I welcomed that apology. I still feel the church has major issues to address, but that apology is worth something to me as a former Catholic, as a person living in the world the Catholic Church has shaped. Those actions of the church affect me now. The attitudes of the church affect me now. They said they’d try to do better. Will they? Well, it’s not looking great, but I still appreciate the acknowledgment that they did awful things.

Wachovia is pretty similar. None of the specific people are still around, but the ripples that these organizations helped create are still in the waters. What is Wachovia’s responsibility? Well, they bought the fruits of slavery, and they can say exactly when they did it. I can’t know all the ways that slavery has affected my life, but Wachovia can point to some very specific moments and say, “Here’s an impact. Here’s one as well.” They can say, “We know there’s been advantage gained at the expense of others.” They can’t make it right. They can’t fix it. But they can acknowledge it, and they did.

And that’s a good thing.

Why can’t you? Other than because you don’t want to bother with the time and effort? Maybe you’re descended from slave traders. Maybe your ancestor was an escort on the Trail of Tears. (Not that anybody has advocated apologizing for that.)

She could I suppose. Perhaps many of us could as well. But in service of what?

That’s my question.

Mine too.

But I claim, unpopularly it seems, that the RCC and Wachvia (to sight just two examples) do.

pseudotriton ruber ruber. I’ve got to hand it to you, you make it all sound darn pretty reasonable. It just might be smarter for African-Americans as a culture to renounce reparations first and then seek some sort of an apology from the feds, big businesses and certain notoriously large slaveowning families and move on. It might be more expedient, too. But to give up the notion that someone owes you something… to just turn your back on a debt… man. To do that, you’d have to be in a very comfortable place within yourself, wouldn’t you. I gotta tell you, as a lifelong practiciing African-American, I don’t think my people are that secure.
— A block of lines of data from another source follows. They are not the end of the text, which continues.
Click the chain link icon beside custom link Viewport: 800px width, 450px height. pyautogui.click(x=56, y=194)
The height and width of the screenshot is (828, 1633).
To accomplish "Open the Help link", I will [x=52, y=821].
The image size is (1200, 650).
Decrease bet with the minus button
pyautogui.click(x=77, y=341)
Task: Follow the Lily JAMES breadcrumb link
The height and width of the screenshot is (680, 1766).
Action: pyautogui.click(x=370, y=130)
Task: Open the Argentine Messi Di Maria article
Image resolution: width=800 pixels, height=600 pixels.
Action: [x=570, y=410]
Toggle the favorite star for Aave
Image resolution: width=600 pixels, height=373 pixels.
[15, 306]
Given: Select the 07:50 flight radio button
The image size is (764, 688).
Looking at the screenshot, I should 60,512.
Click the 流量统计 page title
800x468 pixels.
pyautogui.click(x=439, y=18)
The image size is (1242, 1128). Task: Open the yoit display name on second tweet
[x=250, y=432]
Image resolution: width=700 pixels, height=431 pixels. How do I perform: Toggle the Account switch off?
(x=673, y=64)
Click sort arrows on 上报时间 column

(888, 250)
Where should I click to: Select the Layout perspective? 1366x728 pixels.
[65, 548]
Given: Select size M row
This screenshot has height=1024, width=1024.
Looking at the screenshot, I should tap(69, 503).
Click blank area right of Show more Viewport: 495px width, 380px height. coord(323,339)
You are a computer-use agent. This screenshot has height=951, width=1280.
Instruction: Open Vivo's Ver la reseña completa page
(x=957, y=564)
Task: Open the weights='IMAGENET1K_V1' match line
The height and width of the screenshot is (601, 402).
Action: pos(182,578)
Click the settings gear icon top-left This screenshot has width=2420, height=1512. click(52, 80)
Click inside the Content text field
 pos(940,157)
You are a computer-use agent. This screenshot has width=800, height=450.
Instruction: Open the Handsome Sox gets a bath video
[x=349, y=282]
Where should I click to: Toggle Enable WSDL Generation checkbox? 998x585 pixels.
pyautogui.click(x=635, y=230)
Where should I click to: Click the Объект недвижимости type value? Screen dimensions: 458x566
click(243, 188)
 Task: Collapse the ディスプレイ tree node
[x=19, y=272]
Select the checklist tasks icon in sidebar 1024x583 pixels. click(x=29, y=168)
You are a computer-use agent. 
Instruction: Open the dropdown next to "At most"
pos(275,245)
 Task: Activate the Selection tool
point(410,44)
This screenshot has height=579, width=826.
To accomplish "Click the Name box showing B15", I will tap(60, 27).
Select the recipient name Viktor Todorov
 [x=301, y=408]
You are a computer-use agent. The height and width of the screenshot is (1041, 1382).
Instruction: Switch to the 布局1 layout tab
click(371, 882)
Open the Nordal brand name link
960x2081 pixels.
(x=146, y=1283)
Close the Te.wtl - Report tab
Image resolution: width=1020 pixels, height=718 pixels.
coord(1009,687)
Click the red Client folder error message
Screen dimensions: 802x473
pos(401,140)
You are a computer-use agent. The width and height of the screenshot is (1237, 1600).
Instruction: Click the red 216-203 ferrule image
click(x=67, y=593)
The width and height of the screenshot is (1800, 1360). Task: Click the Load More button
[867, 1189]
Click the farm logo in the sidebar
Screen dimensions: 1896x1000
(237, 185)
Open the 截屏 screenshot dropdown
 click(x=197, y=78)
Here’s an idea: why not turn it around? Why should we unconditionally give up a earnestly felt right to monetary compensation for an apology… first? Why do we need to make the first move in that equation? Why doesn’t the government and corporate business sincerely apologize first for the abuses of slavery and the attended racist doctrines used to prop up that system, with all the genuine regret and sympathy you can muster, while assuming responsibility for the attended benefit that America and/or your business reaped from our second-class citizenship and your insitutional racism? Trust that we as a people would likely not continue to seek reparations after that. Surely acknowledging that first would be perceived as actual contrition. African-Americans already don’t win class-action lawsuits and as an ethnic group, tend not to sue as much as whites. Reparations is not an option we’re eager to use. It’s already a long-lived but marginallized issue in black America right now. Dress it up in a healing ceremony in on come home to Jesus ceremony. The press would eat it up.

The fact that you cast reparations as a “limitless, endless and an unpayable debt” does say a lot about your own calculations about the suffering endured under slavery. A lot of people believe somebody has to fork up some loot for that suffering. If we can’t get an apology voluntarily we should sue. In as litigious a society as contemporary America is, among a people with almost more than their population living in the working class socioeconomic level or below, the idea of giving up reparations en masse is a harder sell than seeking reparations in the first place.

I hate to reduce your idea to, “You go first,” but there you go.

Liberal, QuickSilver. In September 2000, the head of the Bureau Of Indian Affairs already made a blanket apology for the BIAs role in the all sorts of Native American events and tragedies, including the Trail of Tears. He stopped short of apologizing on the federal government’s behalf – the federal governmet’s refusal to acknowledge their complicity being something we’re already arguing about. Once again, it’s an apology for wrongs done to people now long dead by people who didn’t to it personally to a proxy audience. Cite.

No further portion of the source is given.